A Quiet Death
Page 20
A whimper. ‘No.’
‘OK. I’m going to call for help. Hang in there.’
I reached into the pocket of my jeans to retrieve my iPhone, but it wasn’t there. I patted all my pockets, front and back. No luck. I leaned against the doorframe, momentarily confused. I distinctly remembered slipping the phone into the right back pocket of my jeans when I got out of my car. Where the hell had it gone?
The toilet paper, Hannah! Your daredevil dive across hall, like one of the Flying Wallendas, but without a net.
Shit!
I staggered down the hallway to the bathroom, sank to my knees and began pawing through the piles of debris that littered the area. My phone hadn’t landed in the Tupperware container of toothbrushes, dental floss and mint-flavored floss picks. It hadn’t slipped under a tipsy stack of Architectural Digests going back to 1978. It wasn’t nestled among the jumble of brand new towels and washcloths, still wearing their price tags, now strewn across the beige shag carpet.
I collapsed against the wall in dismay. I had been traveling at high velocity when I took that header, and so had my iPhone. It could have ended up anywhere among all the rubbish.
‘I’ve lost my cell phone, Lilith. Do you have yours?’
‘It’s on the dresser, but I can’t reach it from here. My ankle’s pinned.’
Great.
At that point my choices were two. Leave Lilith and drive out to look for help, or stick around and try to rescue her myself. I decided to stay.
‘All right, don’t panic. Are you near the door?’
‘No, I’m over by the television. My ankle’s under the television!’
‘OK, stay put. I’m going to get this door open if it’s the last thing I do.’
I stepped back and studied the situation. Lilith’s bedroom door opened in, so the hinges were on her side of the door. So much for Plan A: hammering out the hinge pins and simply removing the damn door.
On to Plan B. It took me a few minutes to move a heap of mail-order catalogs aside – Harry & David’s Fruit of the Month Club! 1994! – clearing a spot in the hallway where I could sit down. I took a deep breath, braced my back against the wall, placed the bottom of both feet against the door and pushed, hard, so hard that my legs began to tremble. The door rewarded me by moving a scant two inches.
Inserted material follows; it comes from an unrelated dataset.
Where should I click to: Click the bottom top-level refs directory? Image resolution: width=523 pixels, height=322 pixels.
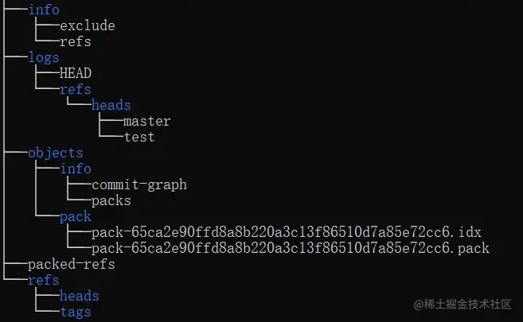43,280
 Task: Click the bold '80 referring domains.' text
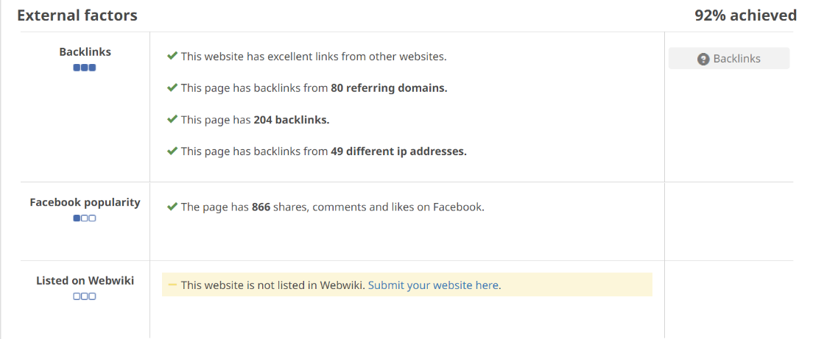[x=389, y=88]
I got down on my hands and knees and slid my hand inside the room, feeling around carefully for the obstruction, expecting something big, a chair for example, but the first thing I touched was a shoebox, then a book, then a pillow, then something square and flat that could have been a picture frame. Keeping my hand through the crack, I stood, feeling my way slowly up, higher and higher, obstruction after obstruction.
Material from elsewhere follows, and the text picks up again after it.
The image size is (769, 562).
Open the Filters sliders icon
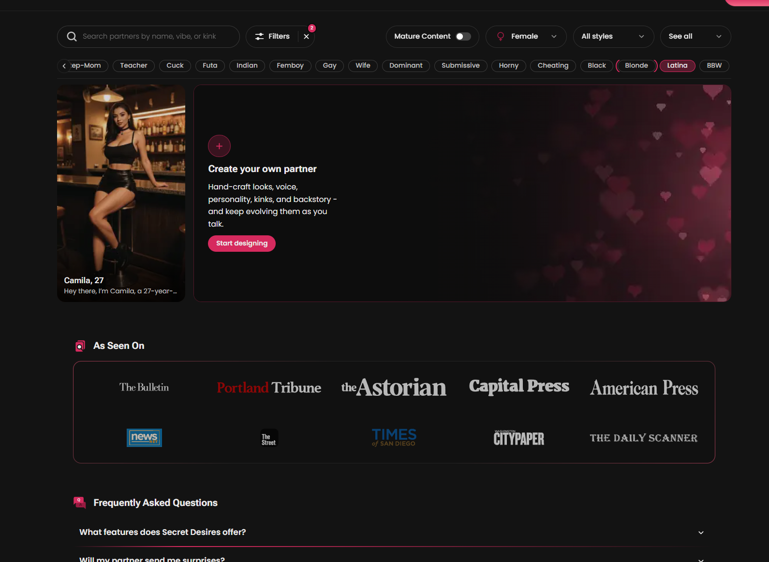pos(260,37)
‘Tell me what I’m working against, Lilith!’
‘Shoeboxes, blankets, sheets and a bookcase, I’m afraid.’
‘Keep your head down!’ I wrapped my hand around something soft near the top of the pile and threw it as hard as I could toward the far corner of the room.
One object down and how many thousands to go?
I sent another object flying, then another. After every ten tosses, I shoved on the door. At the end of five minutes it had moved another half inch, no more.
Breathing hard, I rested my throbbing forehead against the door in frustration. There had to be another way. ‘Lilith! Do you think I can get in through the bedroom window?’
‘Oh, Hannah, I’m sorry. The previous owners nailed the windows shut. And I never got around to, to . . .’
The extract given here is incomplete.